▶ Exercise description:
Using the records that follow, work out how many lines hold the string "agent" and provide that number only.

▶ Information shown:
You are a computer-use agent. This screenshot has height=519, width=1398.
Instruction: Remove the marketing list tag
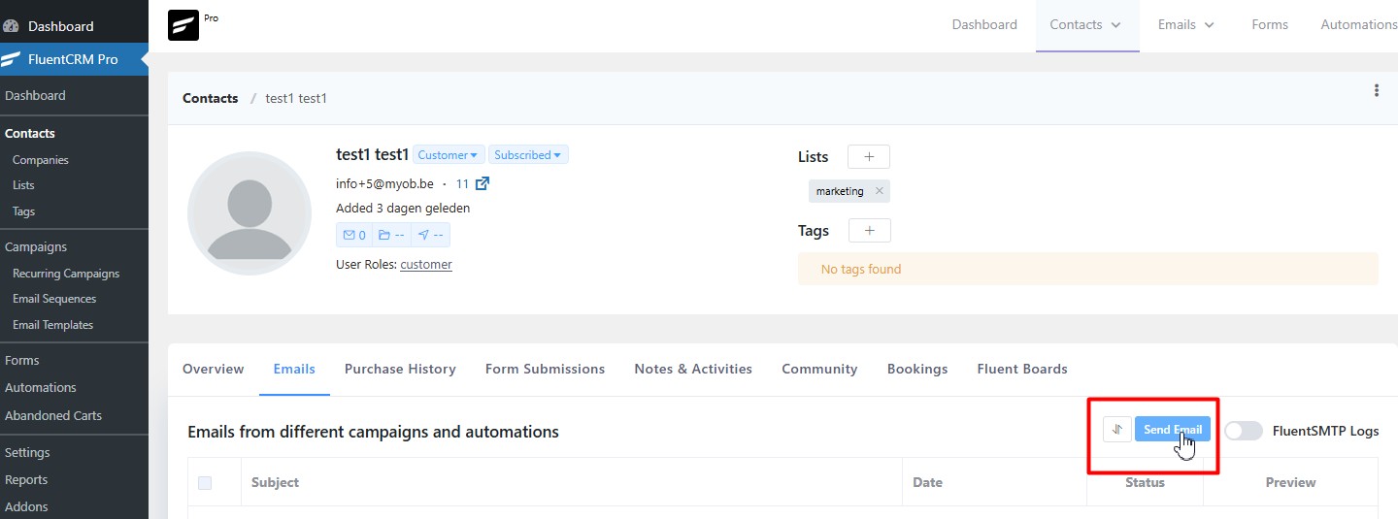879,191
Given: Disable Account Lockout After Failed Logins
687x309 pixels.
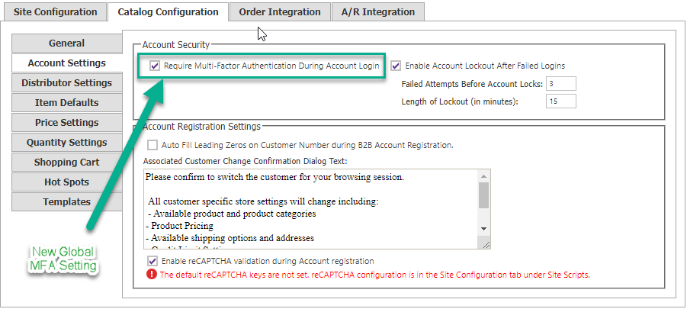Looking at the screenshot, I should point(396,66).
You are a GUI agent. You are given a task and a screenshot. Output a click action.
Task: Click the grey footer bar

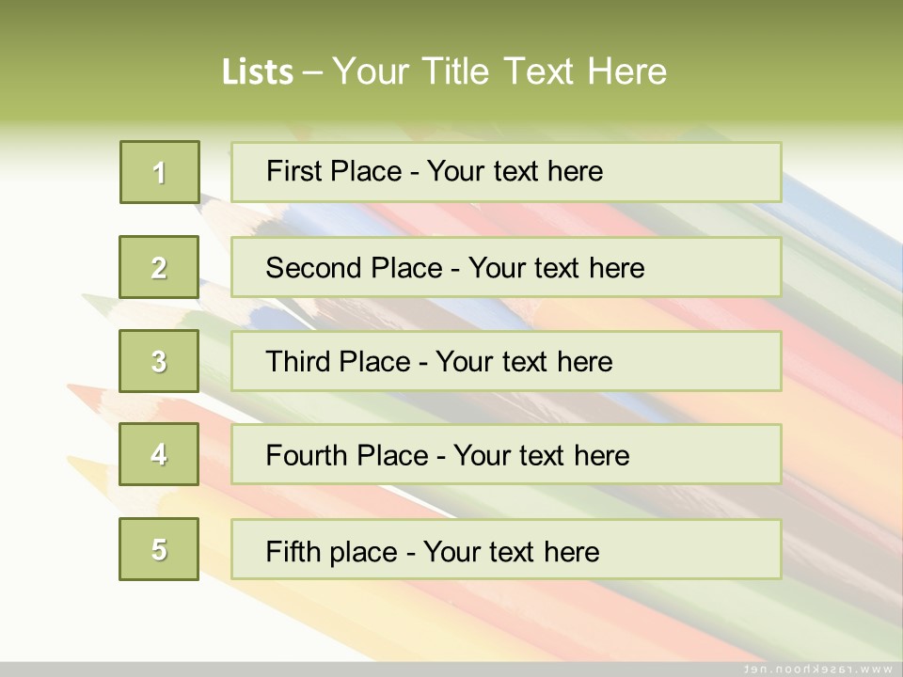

▶ Task response:
2